São sesquicentenárias como artigo de decoração. Como surgiram não se sabe, mas foi em Minas Gerais. Para uns, pela origem mineira, expressam preconceitos contra as mulheres: “carolinas na janela” vendo a vida passar, à espera de um príncipe encantado; ou simbolizam mulheres da difícil vida fácil. Um estereótipo da mulher negra mineira: em geral, são negras de vestes coloridas e decotadas, faces exuberantemente insinuante… Considero uma polêmica dispensável, pois é um artesanato que vejo como uma obra de arte da maior beleza e singularidade.

Em medicina há os conceitos de janela terapêutica – área (ou faixa) entre a dose eficaz mínima e a máxima permitida de um remédio em que os resultados terapêuticos são positivos; e de janela imunológica – tempo entre a infecção e o início da formação de anticorpos contra o agente causador. São conceitos que evidenciam uma apropriação precisa e genial da palavra “janela”: um espaço de espera, de dar um tempo…

A poesia do vocábulo “janela” é o tempo de olhar e de esperar com que cada pessoa se presenteia para respirar. Uma janela é essencial para o bem-estar, pois ela em si é terapêutica, tanto para arejar a casa como a mente, logo, é acertado dizer, poeticamente, que as políticas de saúde para quem vive em sofrimento mental devem ser janelas para a alma.
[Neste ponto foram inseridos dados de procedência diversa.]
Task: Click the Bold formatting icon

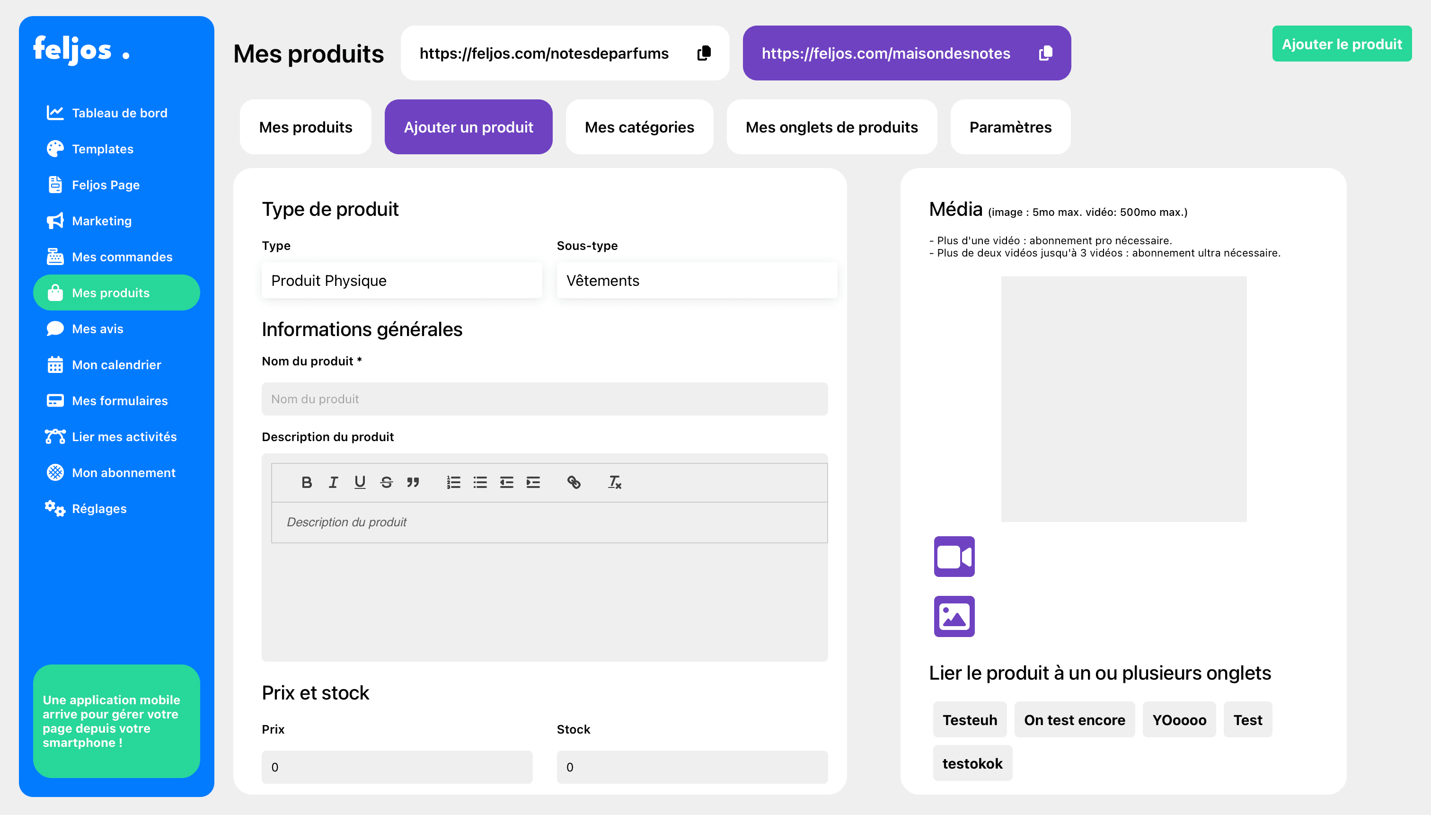Action: 306,482
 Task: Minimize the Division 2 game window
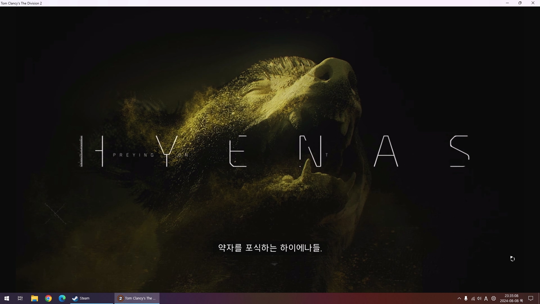click(507, 3)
O ministro Padilha sabe que o enfrentamento do crack é multi e transdisciplinar e exige saber construir janelas para a alma, logo, não deve temer usar as prerrogativas do cargo de autoridade sanitária do país para criar leitos hospitalares, ainda que decretando vaga zero, para que o socorro na indicação de internação necessária chegue antes da morte na sarjeta, como um cão sem dono.